* WHAT IS EXPECTED
Copy out the full text below on the vacuum fluorescent display clock, word for word.

* TEXT TO READ
## START
This lovely clock is made from a new kit from Adafruit Industries. Once they're back in stock you can get the whole kit for $65 or just the PCB for $15. If you truly want to do everything yourself you can make the whole thing yourself with instructions here.

HOWTO make a vacuum fluorescent display clock

Discussions

Some of the blue LED display clocks sold today remind me of the fluorescent display ones sold years ago.

I keep meaning to justify the expense of putting a nixie-tube clock together...

Have y'all heard of Numitron displays?

These are Nixie "lookalikes," but only require a low voltage to operate (~12V.) Much simpler (and safer, too.) Easy to find on the old ebay...

interesting! never heard of Numitrons. they look pretty cool, and simpler and safer sounds good too.

some vintage and retro items are just not the same if fiddled with too much (what's the fun in making it so safe one hasn't much need for care being put into their work?). :-)

I don't get your point. Numitrons are "vintage"--they just aren't nixies (which aren't particularly old technology themselves.)

(Speaking as someone who works on more dangerous retro tech things than most here...)
## END
* INFORMATION PROVIDED
## START
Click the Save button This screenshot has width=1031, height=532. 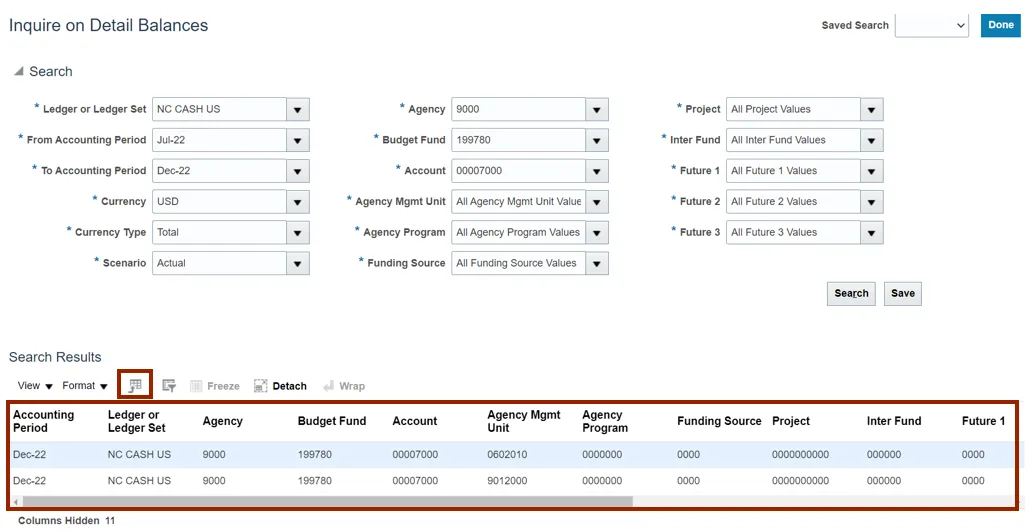pos(902,294)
## END
* SOLVED PROBLEM
This lovely clock is made from a new kit from Adafruit Industries. Once they're back in stock you can get the whole kit for $65 or just the PCB for $15. If you truly want to do everything yourself you can make the whole thing yourself with instructions here.

HOWTO make a vacuum fluorescent display clock

Discussions

Some of the blue LED display clocks sold today remind me of the fluorescent display ones sold years ago.

I keep meaning to justify the expense of putting a nixie-tube clock together...

Have y'all heard of Numitron displays?

These are Nixie "lookalikes," but only require a low voltage to operate (~12V.) Much simpler (and safer, too.) Easy to find on the old ebay...

interesting! never heard of Numitrons. they look pretty cool, and simpler and safer sounds good too.

some vintage and retro items are just not the same if fiddled with too much (what's the fun in making it so safe one hasn't much need for care being put into their work?). :-)

I don't get your point. Numitrons are "vintage"--they just aren't nixies (which aren't particularly old technology themselves.)

(Speaking as someone who works on more dangerous retro tech things than most here...)